Visa is partnering with OpenAI to bring payment capabilities into ChatGPT, a move that could allow AI agents to make purchases for users at merchants that accept Visa.

The collaboration points to a future in which conversational AI does more than answer questions or draft text. Instead, it could help complete transactions on a user's behalf, moving closer to a model where digital assistants can act as shopping agents.

Visa said the work is aimed at connecting its payment network with OpenAI's chatbot platform so that users could eventually ask ChatGPT to buy items from participating merchants. The company framed the effort as part of a broader push to make AI agents capable of taking action, not just generating recommendations.

The announcement adds to a growing race among technology and payments companies to define how AI-powered commerce will work. Major platforms have been exploring ways to make it easier for software agents to search, compare and buy goods without requiring each step to be handled manually by the consumer.

For Visa, the partnership offers a chance to position its network at the center of that shift. The company already connects consumers, banks and merchants across card payments, and tying that infrastructure to AI agents could help it remain relevant as shopping habits evolve.

For OpenAI, the deal gives ChatGPT a pathway beyond information and conversation into practical commerce. The company has been expanding the range of tasks its systems can handle, and payments represent a significant step because they involve real-world transactions and trust.

The arrangement also highlights the central role payment companies may play in the next stage of AI adoption. If users begin relying on agents to make purchases, those systems will need secure ways to authorize transactions, identify merchants and complete checkout processes. Visa's network could help supply that underlying payment layer.

The source material did not provide a rollout date, geographic scope or details about which merchants would be included first. It also did not describe how users would authorize purchases, whether spending limits would be set, or what safeguards would be built into the experience.

Still, the partnership underscores how quickly AI agents are moving from concept to commercial application. The idea of asking a chatbot to handle errands or buy products has long been discussed in the industry. A payment tie-up like this suggests that companies are now working to turn that possibility into a practical service.

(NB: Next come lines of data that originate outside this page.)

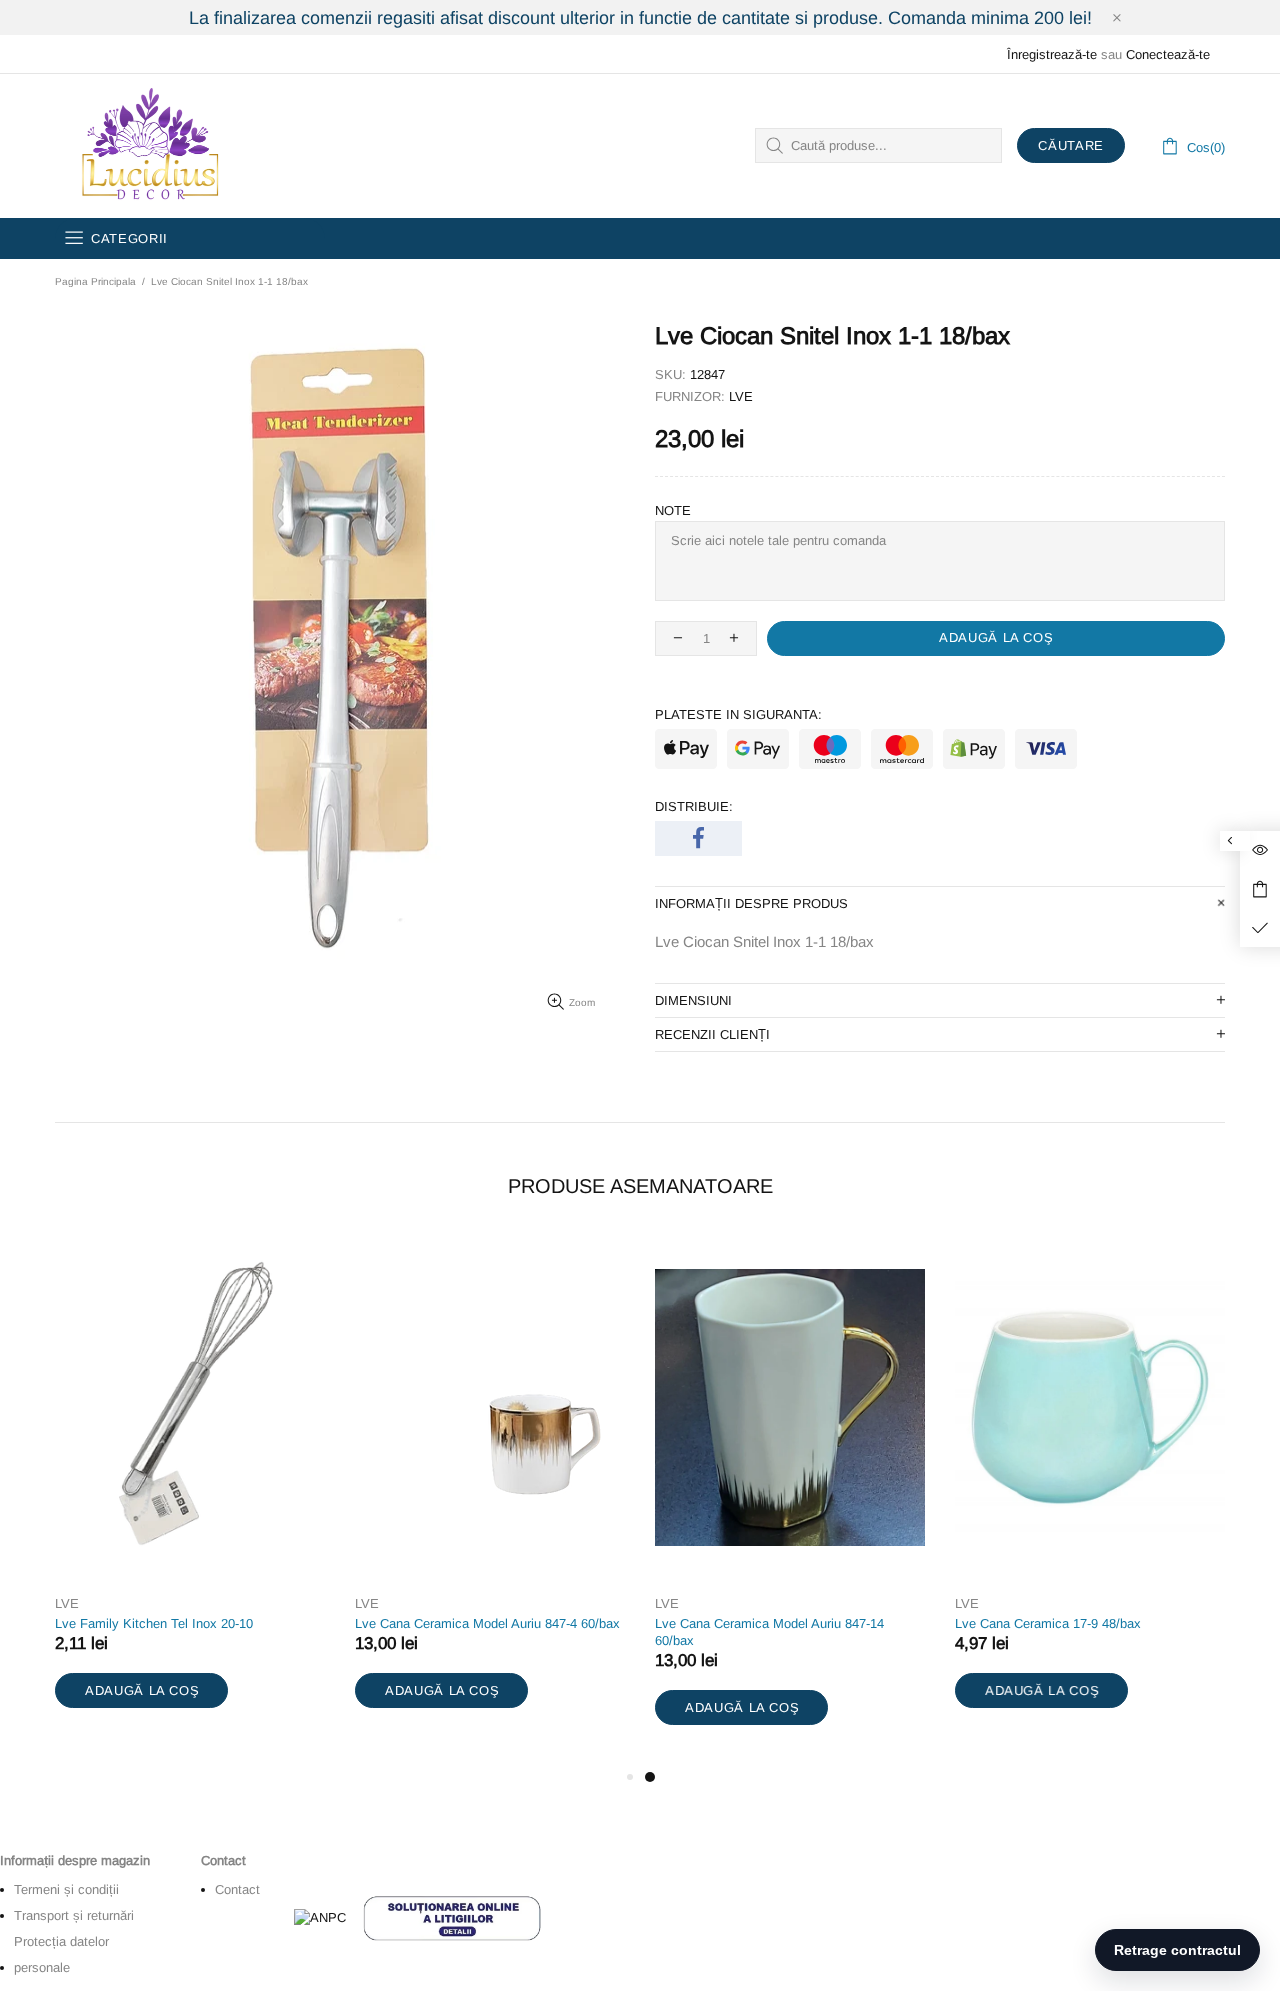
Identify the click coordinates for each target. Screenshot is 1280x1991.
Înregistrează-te (1052, 54)
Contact (237, 1889)
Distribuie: (694, 806)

The development also raises questions that are likely to shape future debates about AI shopping, including consumer consent, fraud prevention and accountability when an agent makes a purchase. Those issues are likely to become more important as more companies try to build systems that can act independently on behalf of users.

For now, the Visa-OpenAI partnership signals an early but notable step toward agentic commerce, where an AI assistant could move from suggesting what to buy to actually completing the purchase.